### DIRECTIONS
Count the lines in the material below that contain the string "toolbar". Case counts, and the reply is the number alone.

═════ MATERIAL PROVIDED

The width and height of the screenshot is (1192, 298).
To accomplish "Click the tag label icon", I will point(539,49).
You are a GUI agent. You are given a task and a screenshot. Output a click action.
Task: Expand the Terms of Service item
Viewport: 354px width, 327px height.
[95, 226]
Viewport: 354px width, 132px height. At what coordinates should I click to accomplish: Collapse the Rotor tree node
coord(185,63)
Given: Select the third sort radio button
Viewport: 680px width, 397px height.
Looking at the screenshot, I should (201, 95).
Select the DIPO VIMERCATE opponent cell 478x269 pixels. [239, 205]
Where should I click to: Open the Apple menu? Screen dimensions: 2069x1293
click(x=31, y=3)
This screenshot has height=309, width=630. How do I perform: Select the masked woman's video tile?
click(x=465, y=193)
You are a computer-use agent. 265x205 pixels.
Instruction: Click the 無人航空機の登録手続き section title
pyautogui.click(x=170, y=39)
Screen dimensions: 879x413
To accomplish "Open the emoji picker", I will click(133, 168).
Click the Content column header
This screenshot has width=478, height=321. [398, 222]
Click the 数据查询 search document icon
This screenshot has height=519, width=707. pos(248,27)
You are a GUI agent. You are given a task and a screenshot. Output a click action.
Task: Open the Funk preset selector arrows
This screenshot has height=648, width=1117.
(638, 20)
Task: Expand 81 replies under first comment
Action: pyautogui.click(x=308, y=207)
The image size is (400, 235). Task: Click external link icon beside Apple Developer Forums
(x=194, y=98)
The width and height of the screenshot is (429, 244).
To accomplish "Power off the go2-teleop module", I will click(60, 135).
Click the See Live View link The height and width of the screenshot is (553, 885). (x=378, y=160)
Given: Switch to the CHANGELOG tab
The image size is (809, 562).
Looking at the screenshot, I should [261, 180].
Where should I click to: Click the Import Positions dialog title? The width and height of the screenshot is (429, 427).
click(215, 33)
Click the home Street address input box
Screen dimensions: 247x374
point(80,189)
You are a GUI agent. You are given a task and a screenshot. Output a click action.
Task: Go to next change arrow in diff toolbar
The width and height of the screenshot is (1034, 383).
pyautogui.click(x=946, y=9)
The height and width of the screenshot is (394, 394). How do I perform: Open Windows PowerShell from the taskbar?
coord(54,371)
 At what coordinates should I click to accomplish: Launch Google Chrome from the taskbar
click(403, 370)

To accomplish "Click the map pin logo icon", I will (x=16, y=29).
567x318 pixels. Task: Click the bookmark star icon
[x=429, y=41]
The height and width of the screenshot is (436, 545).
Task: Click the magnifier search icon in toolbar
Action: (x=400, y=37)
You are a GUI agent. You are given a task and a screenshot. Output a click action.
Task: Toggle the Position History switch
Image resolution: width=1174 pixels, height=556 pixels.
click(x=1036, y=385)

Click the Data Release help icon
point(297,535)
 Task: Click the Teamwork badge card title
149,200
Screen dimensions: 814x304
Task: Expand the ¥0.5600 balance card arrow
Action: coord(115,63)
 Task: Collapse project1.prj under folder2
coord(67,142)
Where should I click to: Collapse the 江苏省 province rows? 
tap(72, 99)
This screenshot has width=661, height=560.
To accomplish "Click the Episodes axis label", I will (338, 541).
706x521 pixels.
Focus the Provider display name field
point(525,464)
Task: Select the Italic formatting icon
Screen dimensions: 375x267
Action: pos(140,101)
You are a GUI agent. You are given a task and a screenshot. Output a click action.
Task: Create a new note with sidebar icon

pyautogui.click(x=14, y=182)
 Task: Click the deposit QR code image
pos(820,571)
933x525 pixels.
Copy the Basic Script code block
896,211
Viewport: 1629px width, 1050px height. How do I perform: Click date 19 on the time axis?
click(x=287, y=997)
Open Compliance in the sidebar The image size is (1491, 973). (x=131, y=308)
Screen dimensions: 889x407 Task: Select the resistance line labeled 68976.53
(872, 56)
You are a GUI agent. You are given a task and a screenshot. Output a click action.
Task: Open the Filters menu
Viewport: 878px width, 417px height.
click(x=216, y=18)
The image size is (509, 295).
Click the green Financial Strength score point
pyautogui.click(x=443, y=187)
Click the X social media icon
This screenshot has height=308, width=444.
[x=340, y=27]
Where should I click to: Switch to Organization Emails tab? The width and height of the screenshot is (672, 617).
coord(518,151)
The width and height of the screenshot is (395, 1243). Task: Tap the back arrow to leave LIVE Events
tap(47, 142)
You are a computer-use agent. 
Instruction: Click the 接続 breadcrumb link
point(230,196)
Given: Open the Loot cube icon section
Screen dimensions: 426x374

══════════

### PROBLEM SOLUTION
2